Avancer les négociations commerciales oui, si c’est pour passer des baisses de prix ! Mais les signaux reçus par les enseignes de la grande distribution ne vont pas dans ce sens. C’est la position de plusieurs acteurs de la grande distribution (1) auditionnés par les députés de la commission des affaires économiques, le 20 septembre 2023. Carrefour, Système U, Leclerc, Intermarché sont réservés concernant l’impact sur les prix de l’avancée des négociations commerciales proposée par Bruno Le Maire.

Des demandes de hausses de 5 à 15 %

Le ministre de l’Économie avait annoncé au début de septembre qu’un projet de loi serait déposé rapidement pour avancer la date butoir des négociations commerciales à la mi-janvier 2024. Celle-ci est habituellement fixée à la fin du mois de février. L’objectif du gouvernement : faire baisser les prix dès le mois de janvier 2024.

« Nous sommes prêts à anticiper les négociations de 2024 si une loi le propose, sauf que pour accélérer les négociations il faut être deux, et concernant les 75 plus grands fournisseurs, un seul, au moment où je vous parle, nous a envoyé ses tarifs pour 2024 et l’augmentation proposée c’est 10 % », s’est inquiété Thierry Cotillard, président du groupement Les Mousquetaires. Il estime que les tarifs qui seront annoncés pour « commencer les négociations » seront sur la base d’une hausse de 5 à 15 % selon les produits.

Un constat partagé par Dominique Schelcher, P-DG de système U. « De notre côté, la proposition d’avancer la date des négociations est très intéressante, mais si on avance les négociations, il faut que cela se transforme en un mieux pour les consommateurs. Or aujourd’hui, les premiers signaux que nous avons de nos fournisseurs, ce sont des demandes de tarifs à la hausse. »

Philippe Michaud, coprésident de l’enseigne Leclerc, alerte également sur le manque de stabilité législative. « On parle d’une énième loi, sans avoir eu le temps de constater les effets des précédentes », soulève-t-il.

Se libérer de la date butoir

Pour Dominique Schelcher, il faudrait même « se libérer de la contrainte de la date butoir qui imprime une grande tension » pour les négociations avec les grandes marques. Il propose de « négocier tout au long de l’année avec une contractualisation et un cadre à définir avec les grandes multinationales, mais peut être garder la date butoir pour les petites entreprises qu’on veut bien protéger et avec lesquelles on n’a pas du tout les mêmes discussions. »

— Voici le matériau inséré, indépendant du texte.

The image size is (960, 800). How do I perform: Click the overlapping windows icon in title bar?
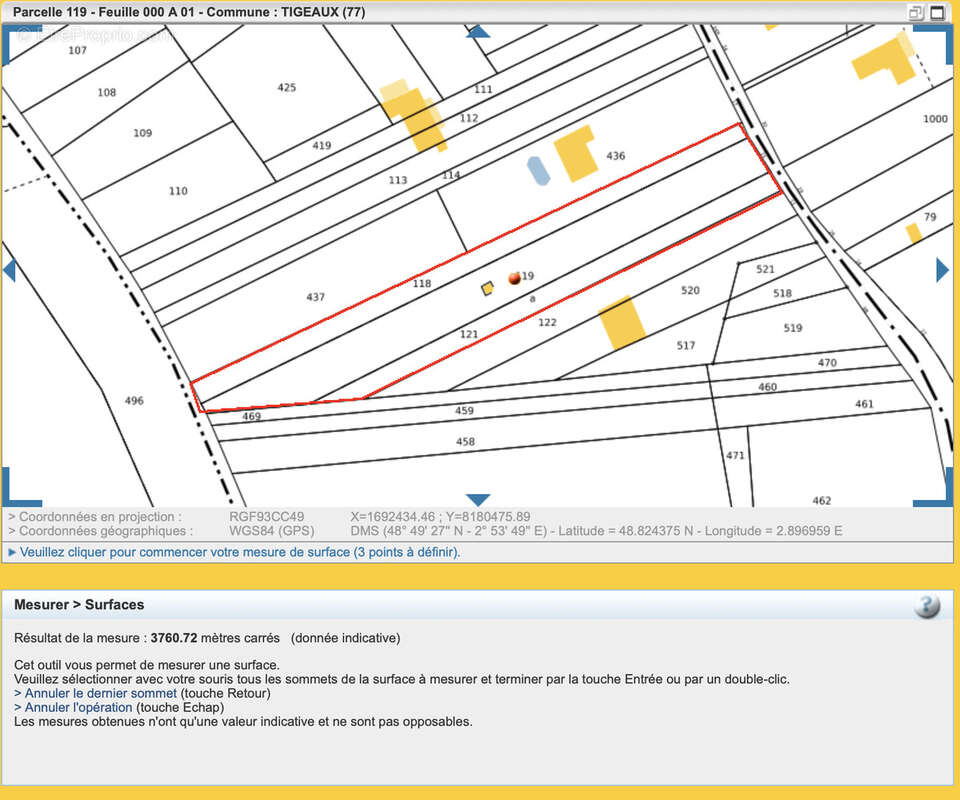pos(916,13)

Les industriels sous le poids des charges

Et le président de l’Adepale (Association des entreprises de produits alimentaires élaborés) en a remis une couche. « Dans un contexte d’inflation très forte, il n’est pas certain qu’avancer les dates de négociations entraîne la baisse des tarifs », insiste Jérôme Foucault.

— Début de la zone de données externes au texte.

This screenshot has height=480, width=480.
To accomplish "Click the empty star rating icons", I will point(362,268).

« Si certaines matières premières agricoles ont baissé, les huiles, les céréales… D’autres ont flambé, le sucre, le porc, le riz, les lentilles… », rappelle-t-il. Et de citer aussi l’augmentation des tarifs de la matière première industrielle (énergie, emballage…), le coût des crédits qui augmente, les hausses consenties de salaires et les coûts liés au recyclage des emballages.

La fédération des entreprises et entrepreneurs de France (Feef) confirme. « Nos prix de revient continuent d’augmenter », renchérit Léonard Prunier, président de la Feef. Ce dernier prône pour « la différentiation dans la manière d’aborder les négociations » pour les 22 000 PME et entreprises de taille intermédiaire (ETI), qu’il représente. « Nous avons besoin de visibilité, de clarté, prévient-il. Si les règles du jeu change, nous avons besoin de le savoir rapidement. »

Le projet de loi sera présenté en conseil des ministres du 27 septembre 2023. Il sera débattu à l’Assemblée nationale au début du mois d’octobre a indiqué, le président de la commission, Guillaume Kasbarian.

(1) La commission des affaires économiques de l’Assemblée nationale a auditionné, le 20 septembre 2023 : Alexandre Bompard, directeur général de Carrefour, Dominique Schelcher, président-directeur général de Système U, Philippe Michaud, coprésident du groupe E. Leclerc, Thierry Cotillard, président du groupement Les Mousquetaires, Jérôme Foucault, président de l’Adepale, Richard Panquiault, président-directeur général de l’Ilec, Léonard Prunier, président de la Feef, et Miloud Benaouda, président-directeur général de Barilla France.